Exercise aim — Every line of the records below from the line with "The height and width of the screenshot is (919, 1316)." up to and including the line with "Image resolution: width=1241" must be reproduced exactly, and no line outside that range.

*** Data for analysis Section Begins ***

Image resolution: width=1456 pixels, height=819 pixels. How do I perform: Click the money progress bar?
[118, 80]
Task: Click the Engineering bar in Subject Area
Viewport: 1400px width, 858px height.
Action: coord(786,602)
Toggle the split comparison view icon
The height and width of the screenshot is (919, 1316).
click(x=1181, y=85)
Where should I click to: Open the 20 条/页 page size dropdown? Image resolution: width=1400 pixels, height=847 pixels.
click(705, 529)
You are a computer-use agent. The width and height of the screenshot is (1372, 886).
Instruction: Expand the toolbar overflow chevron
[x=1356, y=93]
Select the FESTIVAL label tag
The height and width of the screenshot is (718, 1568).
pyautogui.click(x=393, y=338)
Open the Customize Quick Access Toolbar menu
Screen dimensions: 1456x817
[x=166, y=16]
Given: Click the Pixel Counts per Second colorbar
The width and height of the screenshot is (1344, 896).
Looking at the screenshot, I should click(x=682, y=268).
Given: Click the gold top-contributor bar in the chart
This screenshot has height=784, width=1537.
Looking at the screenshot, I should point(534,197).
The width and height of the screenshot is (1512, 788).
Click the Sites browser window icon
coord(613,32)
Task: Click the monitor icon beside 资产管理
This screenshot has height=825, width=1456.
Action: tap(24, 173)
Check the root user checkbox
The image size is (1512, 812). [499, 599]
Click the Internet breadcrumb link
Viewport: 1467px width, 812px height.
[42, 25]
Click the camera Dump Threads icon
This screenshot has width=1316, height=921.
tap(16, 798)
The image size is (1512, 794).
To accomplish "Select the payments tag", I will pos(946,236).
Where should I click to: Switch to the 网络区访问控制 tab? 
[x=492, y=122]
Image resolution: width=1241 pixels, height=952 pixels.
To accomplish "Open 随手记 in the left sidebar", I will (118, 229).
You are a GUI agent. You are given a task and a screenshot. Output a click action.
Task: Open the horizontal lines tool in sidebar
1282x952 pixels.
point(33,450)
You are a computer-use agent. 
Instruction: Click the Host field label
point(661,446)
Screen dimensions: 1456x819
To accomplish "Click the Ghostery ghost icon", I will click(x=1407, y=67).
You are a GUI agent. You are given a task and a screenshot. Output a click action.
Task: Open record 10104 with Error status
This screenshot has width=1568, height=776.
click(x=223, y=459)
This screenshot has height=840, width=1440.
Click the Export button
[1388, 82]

*** Data for analysis Section Ends ***

Result —
The height and width of the screenshot is (919, 1316).
click(x=1181, y=85)
Where should I click to: Open the 20 条/页 page size dropdown? Image resolution: width=1400 pixels, height=847 pixels.
click(705, 529)
You are a computer-use agent. The width and height of the screenshot is (1372, 886).
Instruction: Expand the toolbar overflow chevron
[x=1356, y=93]
Select the FESTIVAL label tag
The height and width of the screenshot is (718, 1568).
pyautogui.click(x=393, y=338)
Open the Customize Quick Access Toolbar menu
Screen dimensions: 1456x817
[x=166, y=16]
Given: Click the Pixel Counts per Second colorbar
The width and height of the screenshot is (1344, 896).
Looking at the screenshot, I should click(x=682, y=268).
Given: Click the gold top-contributor bar in the chart
This screenshot has height=784, width=1537.
Looking at the screenshot, I should point(534,197).
The width and height of the screenshot is (1512, 788).
Click the Sites browser window icon
coord(613,32)
Task: Click the monitor icon beside 资产管理
This screenshot has height=825, width=1456.
Action: tap(24, 173)
Check the root user checkbox
The image size is (1512, 812). [499, 599]
Click the Internet breadcrumb link
Viewport: 1467px width, 812px height.
[42, 25]
Click the camera Dump Threads icon
This screenshot has width=1316, height=921.
tap(16, 798)
The image size is (1512, 794).
To accomplish "Select the payments tag", I will pos(946,236).
Where should I click to: Switch to the 网络区访问控制 tab? 
[x=492, y=122]
Image resolution: width=1241 pixels, height=952 pixels.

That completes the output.